'''
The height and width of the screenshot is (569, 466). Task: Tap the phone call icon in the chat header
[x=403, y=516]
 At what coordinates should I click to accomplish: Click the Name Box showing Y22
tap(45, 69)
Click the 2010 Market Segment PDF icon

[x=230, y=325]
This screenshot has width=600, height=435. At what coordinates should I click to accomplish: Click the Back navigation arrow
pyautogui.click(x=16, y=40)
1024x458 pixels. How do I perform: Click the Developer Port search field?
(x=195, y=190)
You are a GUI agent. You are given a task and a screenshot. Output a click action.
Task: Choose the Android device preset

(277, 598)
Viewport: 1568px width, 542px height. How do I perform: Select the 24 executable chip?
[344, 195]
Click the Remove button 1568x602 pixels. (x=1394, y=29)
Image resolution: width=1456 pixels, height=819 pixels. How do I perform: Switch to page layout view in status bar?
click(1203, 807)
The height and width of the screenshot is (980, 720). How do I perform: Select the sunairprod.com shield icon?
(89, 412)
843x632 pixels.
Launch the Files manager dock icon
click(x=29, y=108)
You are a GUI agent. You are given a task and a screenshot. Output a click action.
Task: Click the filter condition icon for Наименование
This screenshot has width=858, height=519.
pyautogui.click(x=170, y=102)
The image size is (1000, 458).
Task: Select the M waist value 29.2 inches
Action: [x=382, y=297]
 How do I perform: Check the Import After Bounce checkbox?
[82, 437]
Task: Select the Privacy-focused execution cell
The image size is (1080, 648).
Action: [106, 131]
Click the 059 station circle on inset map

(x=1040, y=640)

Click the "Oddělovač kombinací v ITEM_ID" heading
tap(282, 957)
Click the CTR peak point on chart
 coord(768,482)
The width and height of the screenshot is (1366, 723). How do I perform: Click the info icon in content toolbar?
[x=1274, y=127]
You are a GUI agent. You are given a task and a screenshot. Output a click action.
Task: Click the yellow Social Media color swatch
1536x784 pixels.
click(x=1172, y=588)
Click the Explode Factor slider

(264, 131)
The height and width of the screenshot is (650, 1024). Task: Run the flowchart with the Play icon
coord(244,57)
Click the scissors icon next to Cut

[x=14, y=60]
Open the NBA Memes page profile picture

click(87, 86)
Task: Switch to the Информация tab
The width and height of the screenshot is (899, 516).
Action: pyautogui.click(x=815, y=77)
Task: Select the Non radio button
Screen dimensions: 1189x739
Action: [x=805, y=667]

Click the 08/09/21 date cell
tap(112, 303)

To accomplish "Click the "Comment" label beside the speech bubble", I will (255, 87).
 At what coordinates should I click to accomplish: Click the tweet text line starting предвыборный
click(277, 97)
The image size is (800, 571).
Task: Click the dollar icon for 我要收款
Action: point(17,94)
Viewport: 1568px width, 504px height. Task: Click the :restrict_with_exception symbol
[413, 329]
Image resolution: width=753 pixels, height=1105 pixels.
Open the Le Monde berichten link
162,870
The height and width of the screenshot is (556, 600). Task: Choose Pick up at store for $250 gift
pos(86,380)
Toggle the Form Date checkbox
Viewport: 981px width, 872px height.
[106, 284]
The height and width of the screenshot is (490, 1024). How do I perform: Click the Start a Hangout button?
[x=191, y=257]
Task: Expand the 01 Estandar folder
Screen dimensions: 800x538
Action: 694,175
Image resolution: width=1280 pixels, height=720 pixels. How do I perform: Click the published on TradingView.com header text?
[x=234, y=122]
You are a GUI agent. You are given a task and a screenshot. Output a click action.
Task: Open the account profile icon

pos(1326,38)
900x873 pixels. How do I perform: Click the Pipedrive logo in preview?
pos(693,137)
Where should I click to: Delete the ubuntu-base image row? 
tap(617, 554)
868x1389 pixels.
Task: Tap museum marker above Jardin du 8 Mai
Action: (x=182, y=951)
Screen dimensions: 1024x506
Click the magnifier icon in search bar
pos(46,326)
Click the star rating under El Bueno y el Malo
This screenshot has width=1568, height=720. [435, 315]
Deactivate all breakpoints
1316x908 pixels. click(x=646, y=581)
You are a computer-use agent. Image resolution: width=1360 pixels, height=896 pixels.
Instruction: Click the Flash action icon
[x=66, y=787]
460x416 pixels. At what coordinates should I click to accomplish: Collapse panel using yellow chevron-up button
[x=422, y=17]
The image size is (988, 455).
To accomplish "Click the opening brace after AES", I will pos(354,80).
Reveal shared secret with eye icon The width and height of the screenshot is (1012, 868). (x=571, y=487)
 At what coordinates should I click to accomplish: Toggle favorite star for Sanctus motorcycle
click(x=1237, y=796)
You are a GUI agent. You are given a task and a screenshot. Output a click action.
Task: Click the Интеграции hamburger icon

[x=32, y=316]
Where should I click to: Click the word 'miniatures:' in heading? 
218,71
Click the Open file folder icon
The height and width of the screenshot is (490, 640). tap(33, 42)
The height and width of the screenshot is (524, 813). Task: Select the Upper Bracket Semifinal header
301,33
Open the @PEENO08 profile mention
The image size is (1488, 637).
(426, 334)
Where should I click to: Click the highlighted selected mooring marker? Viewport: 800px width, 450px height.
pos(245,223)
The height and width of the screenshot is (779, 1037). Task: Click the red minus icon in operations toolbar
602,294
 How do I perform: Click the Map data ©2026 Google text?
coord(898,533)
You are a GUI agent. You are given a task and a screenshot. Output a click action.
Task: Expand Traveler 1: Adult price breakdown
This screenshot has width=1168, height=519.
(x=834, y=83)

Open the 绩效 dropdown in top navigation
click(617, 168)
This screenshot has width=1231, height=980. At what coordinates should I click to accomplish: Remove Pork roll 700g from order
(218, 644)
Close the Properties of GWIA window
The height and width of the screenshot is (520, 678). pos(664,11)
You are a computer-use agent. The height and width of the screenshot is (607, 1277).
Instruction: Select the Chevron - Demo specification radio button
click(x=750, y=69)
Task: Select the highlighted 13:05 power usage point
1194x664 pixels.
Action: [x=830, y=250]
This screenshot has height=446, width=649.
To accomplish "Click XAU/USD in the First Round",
'''
- _TASK ITEM_:
Go through the records and copy each line with "Expand" in it.

- _EXERCISE SOLUTION_:
Task: Expand the 01 Estandar folder
Task: Expand Traveler 1: Adult price breakdown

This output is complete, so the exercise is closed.